Records from a dataset
▼▼▼

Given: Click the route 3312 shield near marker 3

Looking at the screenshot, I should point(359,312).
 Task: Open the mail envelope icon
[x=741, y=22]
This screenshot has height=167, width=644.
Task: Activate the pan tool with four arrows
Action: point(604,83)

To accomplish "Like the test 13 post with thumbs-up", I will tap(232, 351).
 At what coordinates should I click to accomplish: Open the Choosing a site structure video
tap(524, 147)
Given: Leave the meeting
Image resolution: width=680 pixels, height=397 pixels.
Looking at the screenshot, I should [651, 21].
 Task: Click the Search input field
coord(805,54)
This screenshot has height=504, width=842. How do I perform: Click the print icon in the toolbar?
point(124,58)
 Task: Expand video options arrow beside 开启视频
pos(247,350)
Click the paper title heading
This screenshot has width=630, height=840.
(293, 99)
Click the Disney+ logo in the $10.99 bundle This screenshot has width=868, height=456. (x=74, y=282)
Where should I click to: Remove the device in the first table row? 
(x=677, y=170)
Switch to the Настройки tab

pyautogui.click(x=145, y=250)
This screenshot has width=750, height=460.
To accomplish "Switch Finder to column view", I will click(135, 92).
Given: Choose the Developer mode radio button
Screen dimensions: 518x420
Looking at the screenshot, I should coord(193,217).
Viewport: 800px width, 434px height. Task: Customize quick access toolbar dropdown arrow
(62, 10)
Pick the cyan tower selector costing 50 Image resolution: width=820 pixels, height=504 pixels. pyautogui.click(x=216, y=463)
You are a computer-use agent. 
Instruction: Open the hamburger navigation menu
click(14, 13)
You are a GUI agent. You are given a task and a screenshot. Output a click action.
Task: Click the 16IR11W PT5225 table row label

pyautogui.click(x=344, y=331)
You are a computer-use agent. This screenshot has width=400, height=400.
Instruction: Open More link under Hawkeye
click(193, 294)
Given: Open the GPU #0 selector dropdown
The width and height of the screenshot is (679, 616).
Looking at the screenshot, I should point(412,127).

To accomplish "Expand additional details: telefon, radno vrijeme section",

▲▲▲

◆ Work required:
Retype all the data. Nothing may be left out or altered.

◆ Task answer:
Given: Click the route 3312 shield near marker 3

Looking at the screenshot, I should point(359,312).
 Task: Open the mail envelope icon
[x=741, y=22]
This screenshot has height=167, width=644.
Task: Activate the pan tool with four arrows
Action: point(604,83)

To accomplish "Like the test 13 post with thumbs-up", I will tap(232, 351).
 At what coordinates should I click to accomplish: Open the Choosing a site structure video
tap(524, 147)
Given: Leave the meeting
Image resolution: width=680 pixels, height=397 pixels.
Looking at the screenshot, I should [651, 21].
 Task: Click the Search input field
coord(805,54)
This screenshot has height=504, width=842. How do I perform: Click the print icon in the toolbar?
point(124,58)
 Task: Expand video options arrow beside 开启视频
pos(247,350)
Click the paper title heading
This screenshot has width=630, height=840.
(293, 99)
Click the Disney+ logo in the $10.99 bundle This screenshot has width=868, height=456. (x=74, y=282)
Where should I click to: Remove the device in the first table row? 
(x=677, y=170)
Switch to the Настройки tab

pyautogui.click(x=145, y=250)
This screenshot has width=750, height=460.
To accomplish "Switch Finder to column view", I will click(135, 92).
Given: Choose the Developer mode radio button
Screen dimensions: 518x420
Looking at the screenshot, I should coord(193,217).
Viewport: 800px width, 434px height. Task: Customize quick access toolbar dropdown arrow
(62, 10)
Pick the cyan tower selector costing 50 Image resolution: width=820 pixels, height=504 pixels. pyautogui.click(x=216, y=463)
You are a computer-use agent. 
Instruction: Open the hamburger navigation menu
click(14, 13)
You are a GUI agent. You are given a task and a screenshot. Output a click action.
Task: Click the 16IR11W PT5225 table row label

pyautogui.click(x=344, y=331)
You are a computer-use agent. This screenshot has width=400, height=400.
Instruction: Open More link under Hawkeye
click(193, 294)
Given: Open the GPU #0 selector dropdown
The width and height of the screenshot is (679, 616).
Looking at the screenshot, I should point(412,127).

To accomplish "Expand additional details: telefon, radno vrijeme section",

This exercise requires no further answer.